◆ **EXERCISE REQUIREMENTS**: Search the material below for the word "icon". Copy every line where it is found.

◆ **DATA PROVIDED**:
◇ ◇ ◇ ◇ ◇

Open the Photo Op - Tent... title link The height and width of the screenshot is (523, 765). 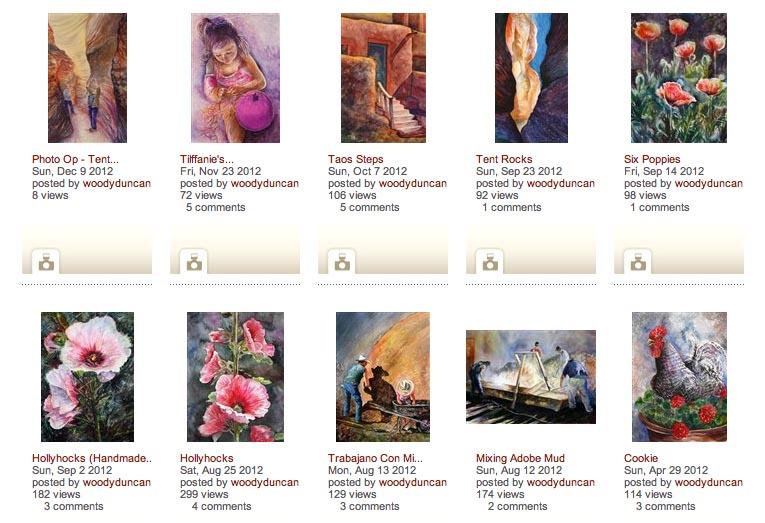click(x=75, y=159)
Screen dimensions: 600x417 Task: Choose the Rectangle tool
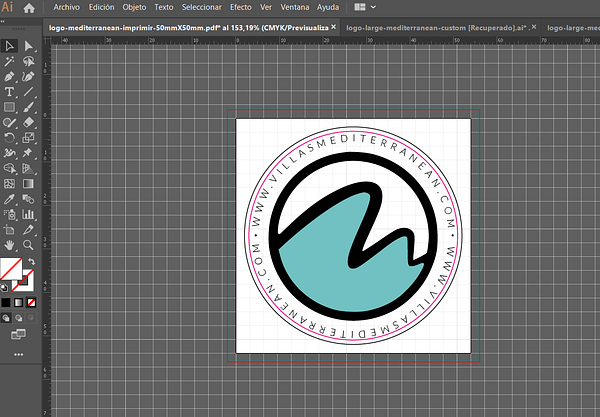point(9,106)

◇ ◇ ◇ ◇ ◇

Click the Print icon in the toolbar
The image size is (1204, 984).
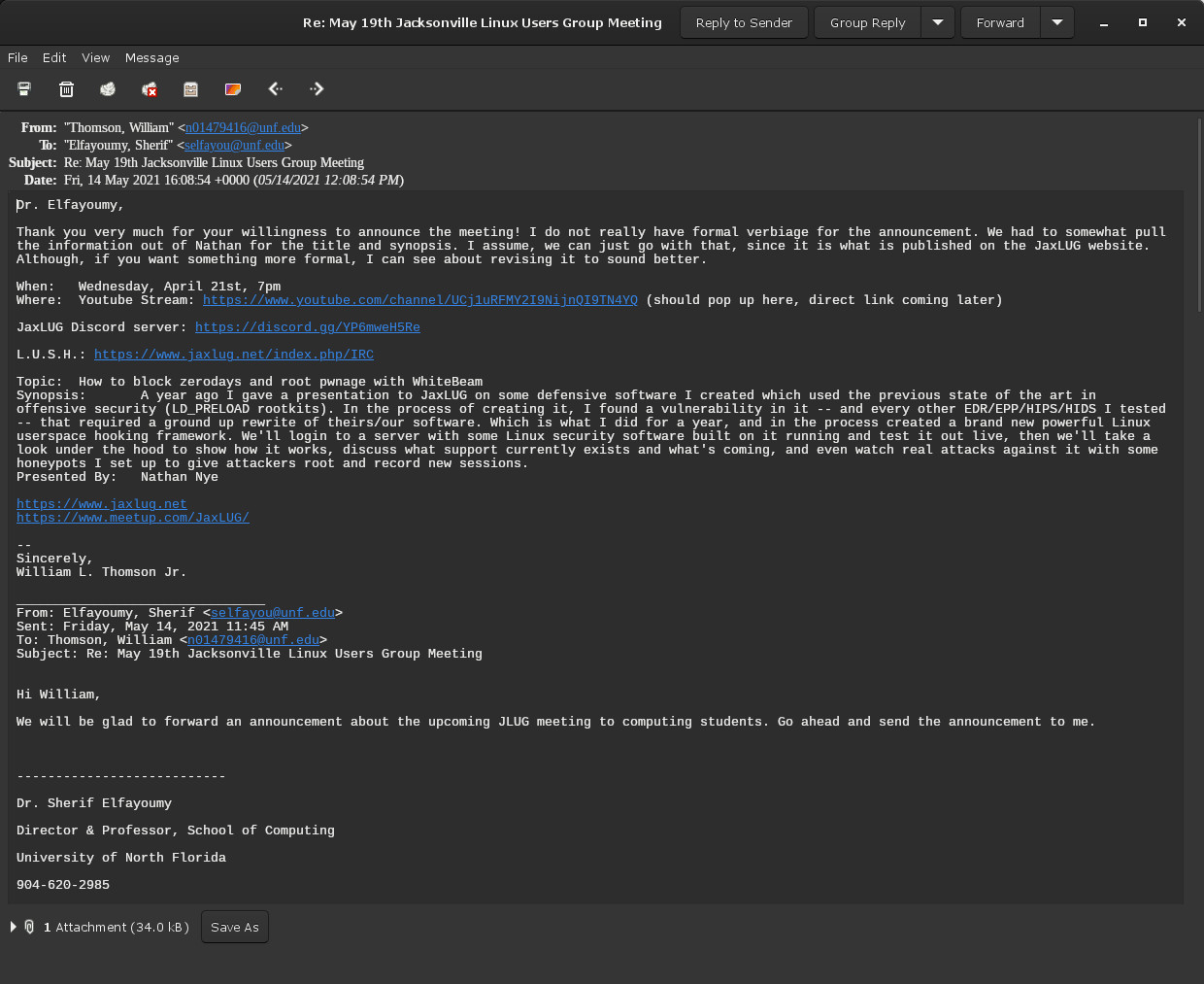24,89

◇ ◇ ◇ ◇ ◇

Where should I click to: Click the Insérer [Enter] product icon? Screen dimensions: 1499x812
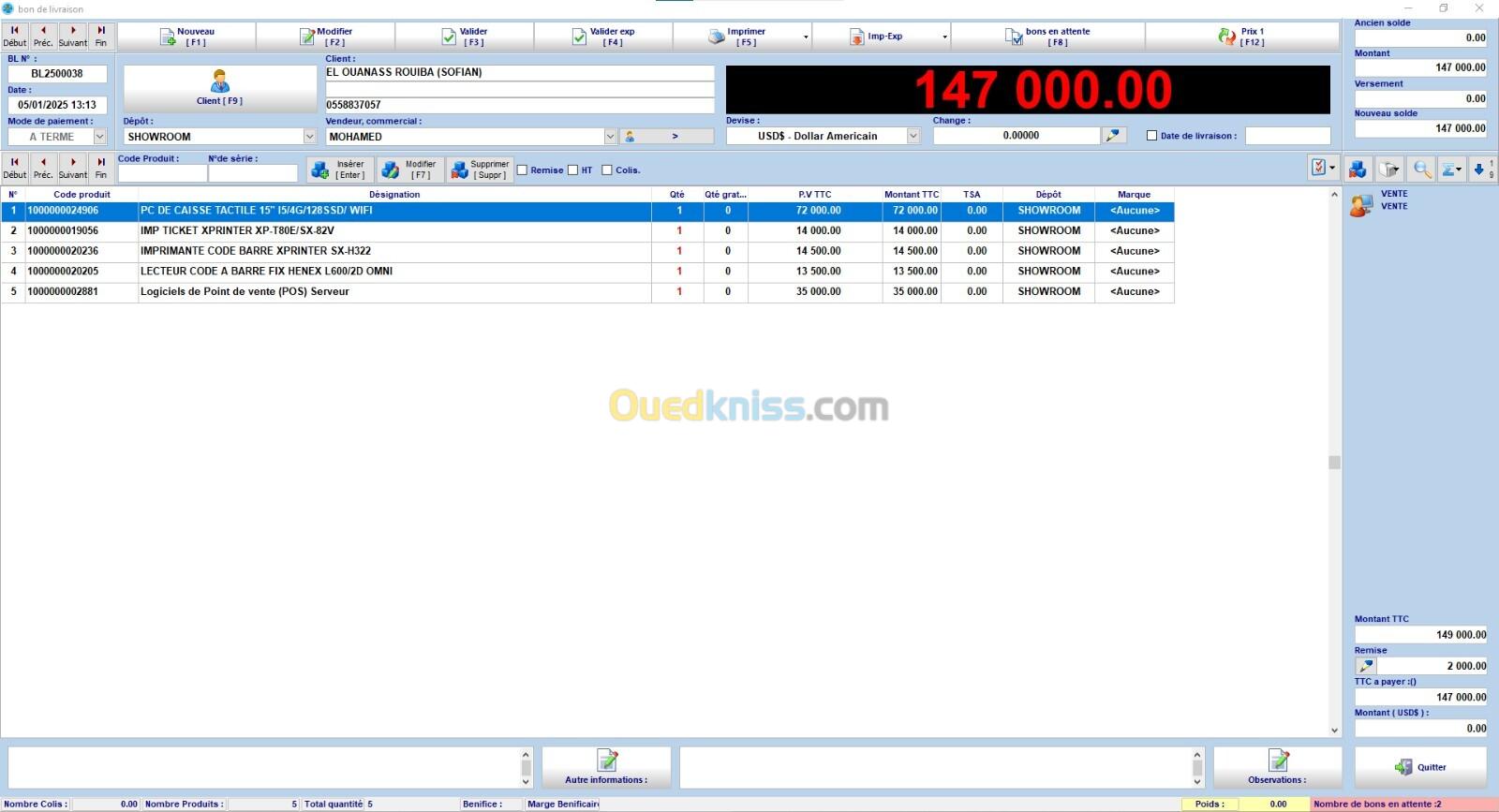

◇ ◇ ◇ ◇ ◇

◆ **SOLUTION TO THE PROBLEM**:
Click the Print icon in the toolbar
Where should I click to: Click the Insérer [Enter] product icon? Screen dimensions: 1499x812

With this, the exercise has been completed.